DAEŞ'in Suriye'deki Akaryakıt Tankerlerini Giderek Daha Fazla Hedef Almasının Arkasında Yatan Sebep Nedir?
Tem 30, 2024 927

DAEŞ'in Suriye'deki Akaryakıt Tankerlerini Giderek Daha Fazla Hedef Almasının Arkasında Yatan Sebep Nedir?

Font Size

DAEŞ, 2024 yılı başından bu yana Suriye Demokratik Güçlerine ve Suriye rejiminin Ulusal Savunma Kuvvetleri bünyesinde faaliyet gösteren, Petrolün SDG bölgelerinden rejimin kontrolündeki bölgelere taşınması konusunda uzmanlaşmış Katırcı'ya bağlı güçlere ait akaryakıt tankerlerini hedef alan 33 saldırı gerçekleştirmiştir. Bu saldırılardan 24'ü SDG'ye karşı, 9'u ise Katırcı'ya bağlı güçlere karşı yapılmıştır.
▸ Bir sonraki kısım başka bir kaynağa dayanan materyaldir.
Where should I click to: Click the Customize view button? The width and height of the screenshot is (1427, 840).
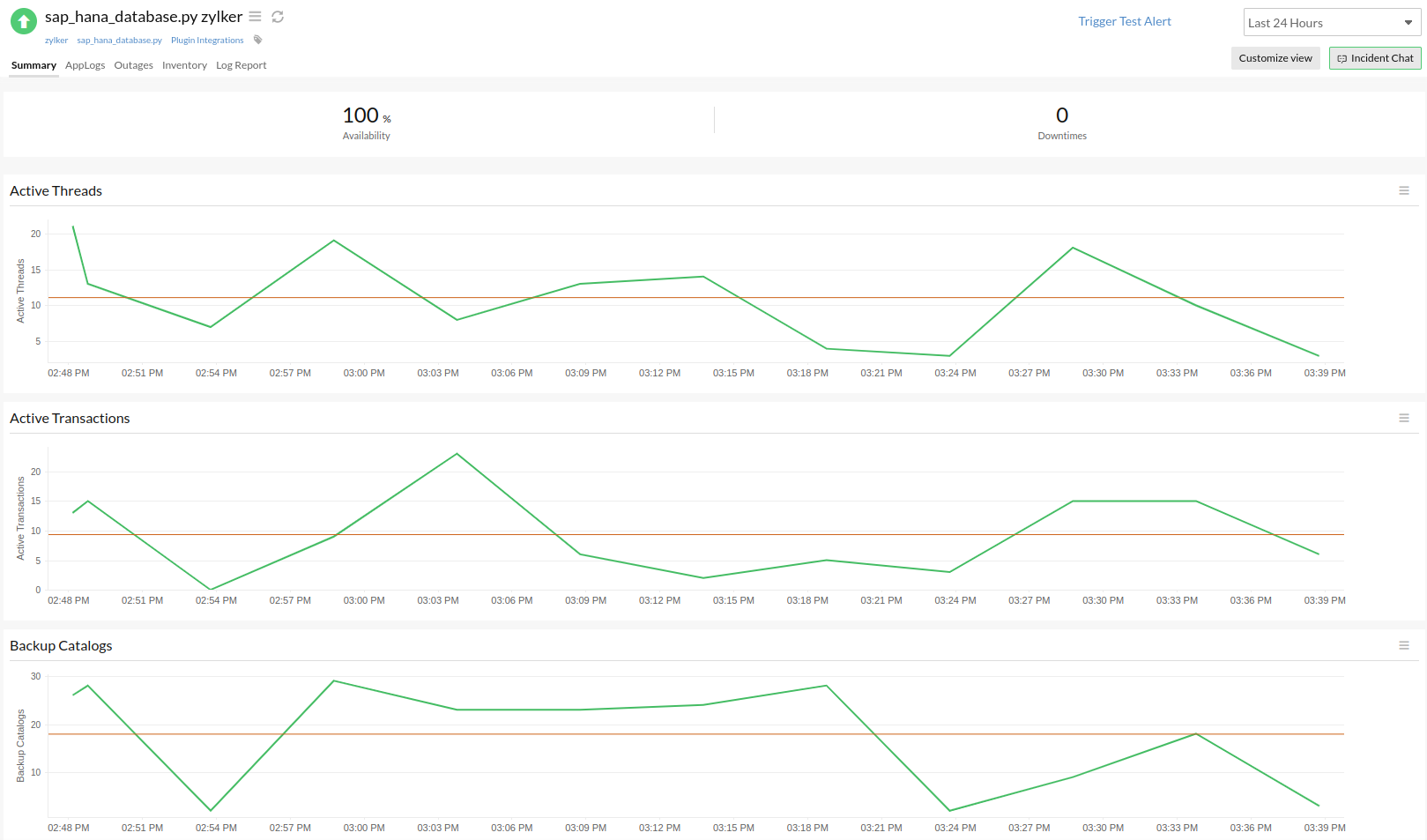1275,58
Örgüt genellikle düşmanlarının küçük ve orta büyüklükteki yakıt transferlerini hedeflemektedir. Ancak 2024 yılı Haziran-Temmuz ayları arasında akaryakıt tankerlerine yönelik saldırılarını alışılmadık bir şekilde artırmıştır. Bu dönemde 22 saldırı yaşanmış ve 2024 yılı başından mayıs ayı sonuna kadar ise 11 saldırı gerçekleştirilmiştir.
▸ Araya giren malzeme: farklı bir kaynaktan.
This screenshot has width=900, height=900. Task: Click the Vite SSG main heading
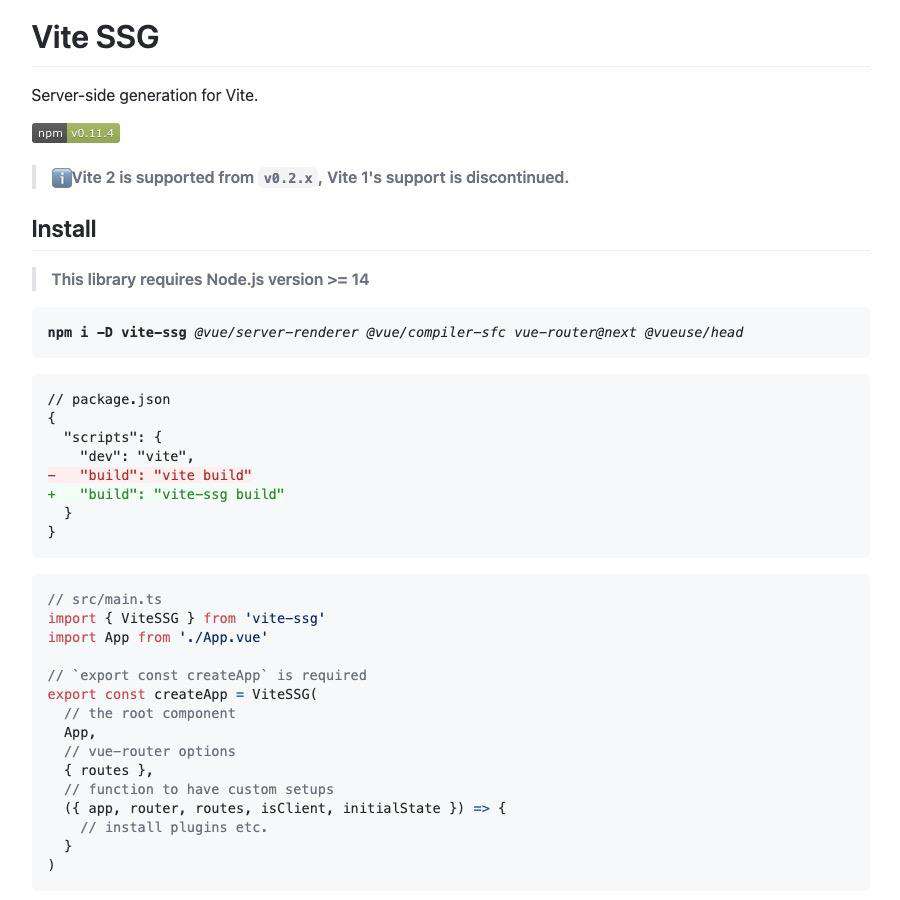[x=95, y=37]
Örgüt, Deyrizor'un doğu ve kuzey bölgelerindeki SDG tankerlerinin vurulmasına odaklanarak hedeflediği alanları çeşitlendirmiştir. Bir yandan da Batı Deyrizor'da, özellikle Ebu Haşeb bölgesi ve Badiye el-Tabani'de Katırcıya bağlı milislere ait tankerleri hedef almaya odaklanmıştır. Tankerleri hedef alan saldırılar, patlayıcılara başvurulmaksızın temelde otomatik tüfeklere dayanmaktadır. Bu da örgütün tankerlerin geçtiği normal yollara yakın engebeli arazileri seçtiğini ve bu durumun güvenlik güçlerinin bu tankerleri korumasını zorlaştırdığını doğrulamaktadır.
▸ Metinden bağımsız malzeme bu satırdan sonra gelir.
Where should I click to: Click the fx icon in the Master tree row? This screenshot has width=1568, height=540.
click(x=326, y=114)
Örgüt, bu pusu yöntemini benimseyerek hem SDG'nin hem de rejimin petrol kaynaklarını sürekli tehdit altında tutmayı amaçlamaktadır. Ayrıca, belirli bir süre tankerleri hedef almama karşılığında örgüte teslim edilmesi gereken paranın belirlenmesi amacıyla ve beraberlerindeki koruma unsurlarını araştırmak için bu tanker filolarını hedef almaksızın sadece yollarını da kapatmaktadır.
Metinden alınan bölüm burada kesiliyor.